─── Input records ───

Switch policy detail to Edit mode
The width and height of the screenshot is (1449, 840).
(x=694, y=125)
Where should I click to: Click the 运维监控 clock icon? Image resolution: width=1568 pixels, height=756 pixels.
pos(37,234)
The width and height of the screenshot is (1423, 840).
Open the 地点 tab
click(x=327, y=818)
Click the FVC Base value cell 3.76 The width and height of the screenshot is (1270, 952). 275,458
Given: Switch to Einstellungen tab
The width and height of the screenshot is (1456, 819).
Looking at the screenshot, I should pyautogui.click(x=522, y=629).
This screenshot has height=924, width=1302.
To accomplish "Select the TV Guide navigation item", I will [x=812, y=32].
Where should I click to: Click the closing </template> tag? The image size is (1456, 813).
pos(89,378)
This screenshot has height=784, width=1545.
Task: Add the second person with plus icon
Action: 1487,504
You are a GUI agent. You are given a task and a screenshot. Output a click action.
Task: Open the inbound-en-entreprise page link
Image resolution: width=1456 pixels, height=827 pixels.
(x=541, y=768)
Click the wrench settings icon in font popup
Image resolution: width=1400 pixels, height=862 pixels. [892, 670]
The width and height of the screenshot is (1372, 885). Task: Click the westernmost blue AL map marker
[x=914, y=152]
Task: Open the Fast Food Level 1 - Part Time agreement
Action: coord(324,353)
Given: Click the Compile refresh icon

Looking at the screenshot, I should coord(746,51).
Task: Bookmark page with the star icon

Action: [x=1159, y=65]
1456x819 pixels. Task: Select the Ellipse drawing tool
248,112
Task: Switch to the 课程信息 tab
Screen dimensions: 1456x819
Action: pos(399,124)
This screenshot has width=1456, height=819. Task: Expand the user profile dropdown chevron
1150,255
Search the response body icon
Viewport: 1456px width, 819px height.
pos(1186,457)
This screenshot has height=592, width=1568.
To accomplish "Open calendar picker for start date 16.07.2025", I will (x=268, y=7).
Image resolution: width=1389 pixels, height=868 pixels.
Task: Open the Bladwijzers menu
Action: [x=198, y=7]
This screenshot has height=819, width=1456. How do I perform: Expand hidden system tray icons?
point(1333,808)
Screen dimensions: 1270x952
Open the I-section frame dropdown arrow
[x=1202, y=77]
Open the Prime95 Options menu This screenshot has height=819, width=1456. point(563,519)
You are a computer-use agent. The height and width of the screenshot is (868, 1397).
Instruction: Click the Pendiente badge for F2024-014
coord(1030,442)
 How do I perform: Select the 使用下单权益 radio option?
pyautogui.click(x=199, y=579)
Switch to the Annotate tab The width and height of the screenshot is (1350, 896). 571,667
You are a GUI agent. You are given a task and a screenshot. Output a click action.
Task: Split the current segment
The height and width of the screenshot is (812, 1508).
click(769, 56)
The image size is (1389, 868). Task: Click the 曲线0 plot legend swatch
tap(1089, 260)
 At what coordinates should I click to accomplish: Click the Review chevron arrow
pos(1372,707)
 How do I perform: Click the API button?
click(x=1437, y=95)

───

:: To do ::
Write out exactly the lines from the line holding "Open the Prime95" through the last line of the data, and nothing besides those lines.

:: Your response ::
Open the Prime95 Options menu This screenshot has height=819, width=1456. point(563,519)
You are a computer-use agent. The height and width of the screenshot is (868, 1397).
Instruction: Click the Pendiente badge for F2024-014
coord(1030,442)
 How do I perform: Select the 使用下单权益 radio option?
pyautogui.click(x=199, y=579)
Switch to the Annotate tab The width and height of the screenshot is (1350, 896). 571,667
You are a GUI agent. You are given a task and a screenshot. Output a click action.
Task: Split the current segment
The height and width of the screenshot is (812, 1508).
click(769, 56)
The image size is (1389, 868). Task: Click the 曲线0 plot legend swatch
tap(1089, 260)
 At what coordinates should I click to accomplish: Click the Review chevron arrow
pos(1372,707)
 How do I perform: Click the API button?
click(x=1437, y=95)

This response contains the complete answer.